At the risk of repeating myself, let's just do the first pass which is
to switch virtio over to always using the DMA API in the actual data
flow code, with a hook at initialization time that replaces the DMA ops
with some home cooked "direct" ops in the case where the IOMMU flag
isn't set.
This will be equivalent to what we have today but avoids having 2
separate code path all over the driver.
Then a second stage, I think, is to replace this "hook" so that the
architecture gets a say in the matter.
Basically, something like:
arch_virtio_update_dma_ops(pci_dev, qemu_direct_mode).
IE, virtio would tell the arch whether the "other side" is in fact QEMU
in a mode that bypasses the IOMMU and is cache coherent with the guest.
This is our legacy "qemu special" mode. If the performance is
sufficient we may want to deprecate it over time and have qemu enable
the iommu by default but we still need it.
A weak implementation of the above will be provied that just puts in
the direct ops when qemu_direct_mode is set, and thus provides today's
behaviour on any arch that doesn't override it. If the flag is not set,
the ops are left to whatever the arch PCI layer already set.

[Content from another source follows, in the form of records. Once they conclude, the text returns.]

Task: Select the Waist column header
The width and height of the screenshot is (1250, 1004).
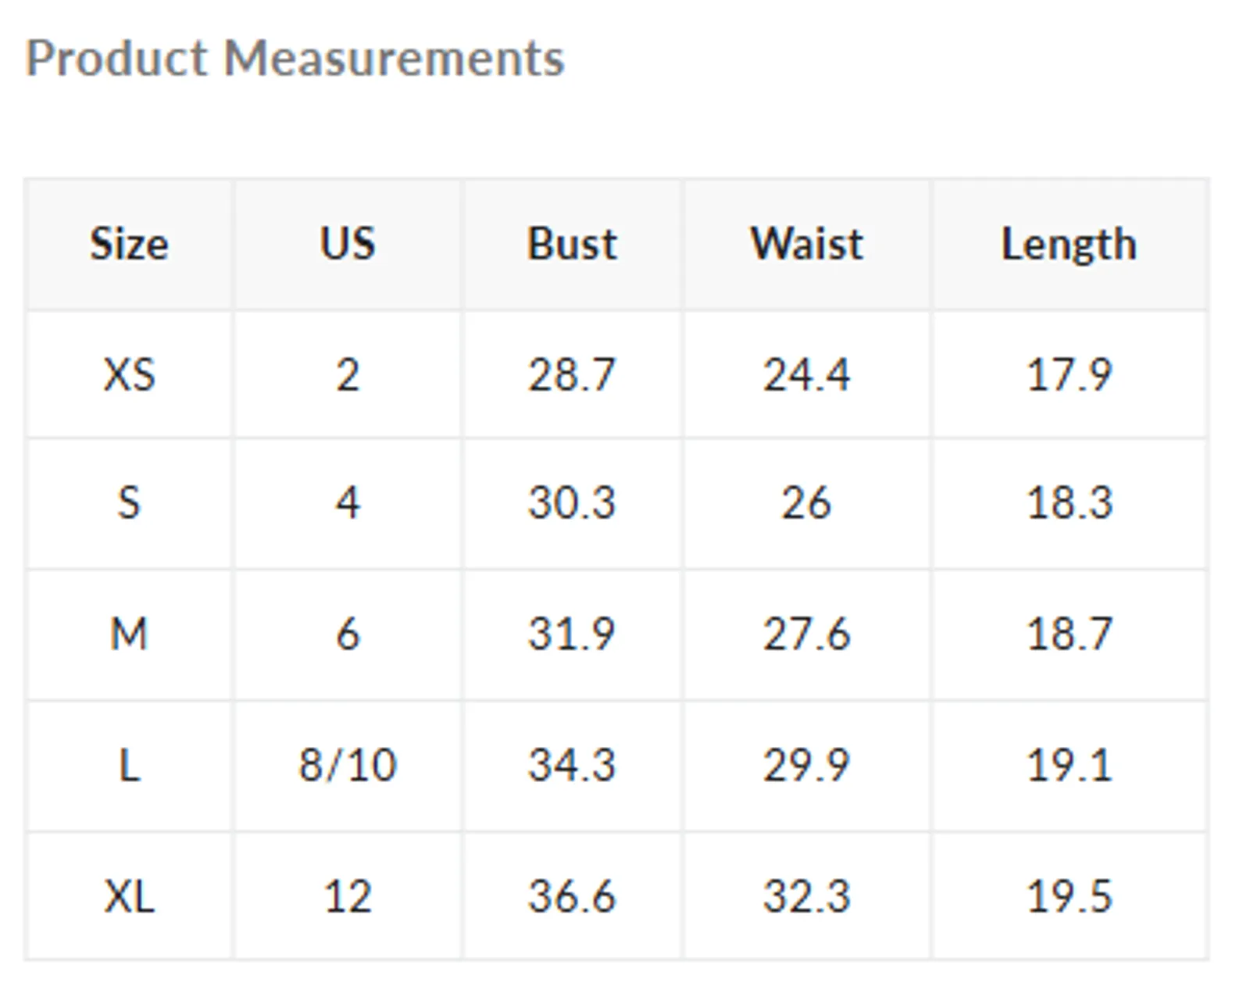Action: 807,244
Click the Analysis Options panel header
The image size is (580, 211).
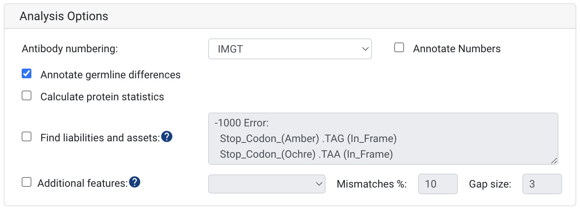point(290,16)
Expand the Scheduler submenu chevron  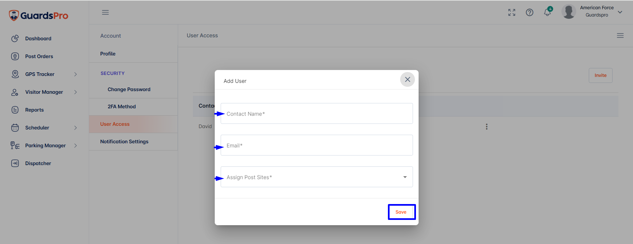pyautogui.click(x=76, y=128)
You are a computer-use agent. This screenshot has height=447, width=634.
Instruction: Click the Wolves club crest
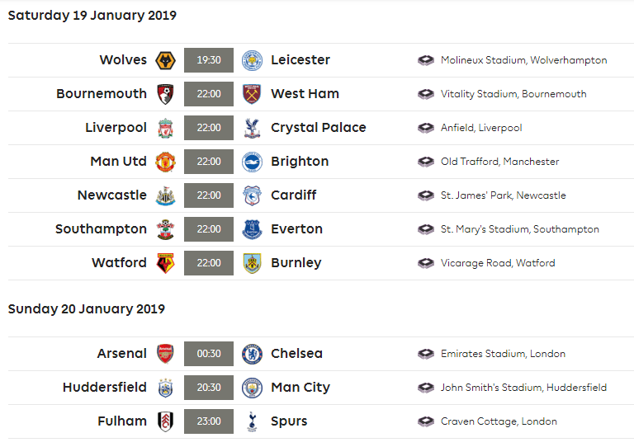click(165, 60)
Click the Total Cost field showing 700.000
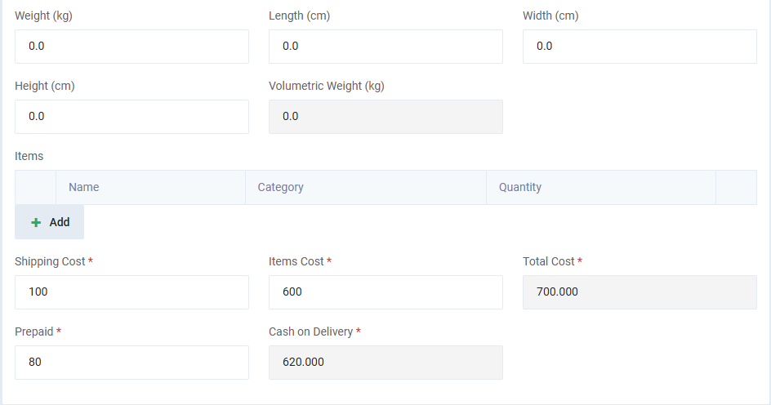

This will provide the opportunity for architectures that want to do
something special, such as in our case, when we want to force even the
"qemu_direct_mode" to go via bounce buffers, to put our own ops in
there, while retaining the legacy behaviour otherwise.
It also means that the "gunk" is entirely localized in that one
function, the rest of virtio just uses the DMA API normally.

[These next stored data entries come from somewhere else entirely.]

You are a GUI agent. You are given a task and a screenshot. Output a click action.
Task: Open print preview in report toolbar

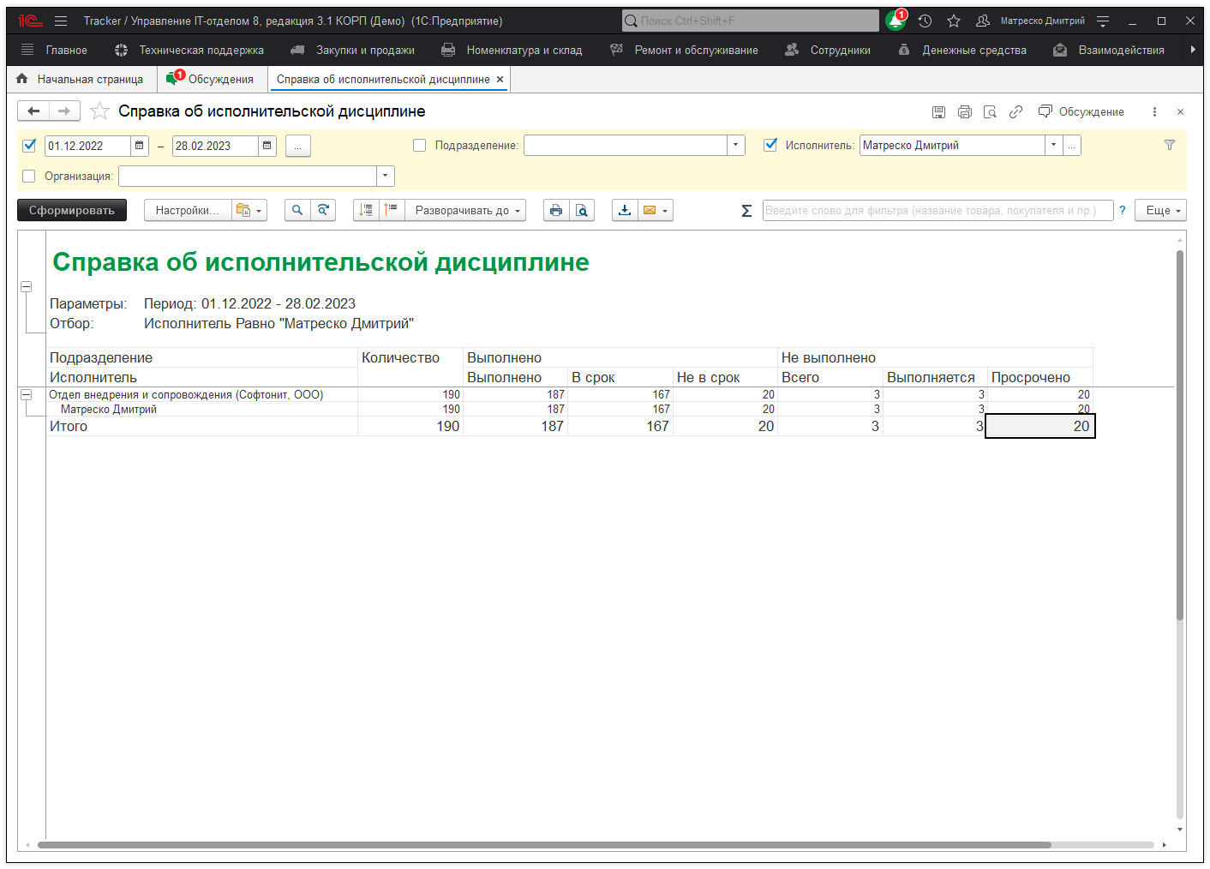[x=582, y=210]
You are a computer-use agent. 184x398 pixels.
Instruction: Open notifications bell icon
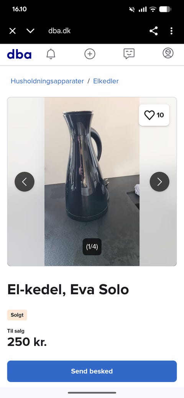coord(51,54)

Christoph, are you actually hacking "stage 1" above already or should
we produce patches ?
Cheers,
Ben.
On Mon, 2018-06-11 at 06:28 +0300, Michael S. Tsirkin wrote:
>
> > However if the administrator
> > ignores/forgets/deliberatey-decides/is-constrained to NOT enable the
> > flag, virtio will not be able to pass control to the DMA ops associated
> > with the virtio devices. Which means, we have no opportunity to share
> > the I/O buffers with the hypervisor/qemu.
> >
> > How do you suggest, we handle this case?
>
> As step 1, ignore it as a user error.
Ugh ... not again. Ram, don't bring that subject back we ALREADY
addressed it, and requiring the *user* to do special things is just
utterly and completely wrong.
The *user* has no bloody idea what that stuff is, will never know to
set whatver magic qemu flag etc... The user will just start a a VM
normally and expect things to work. Requiring the *user* to know things
like that iommu virtio flag is complete nonsense.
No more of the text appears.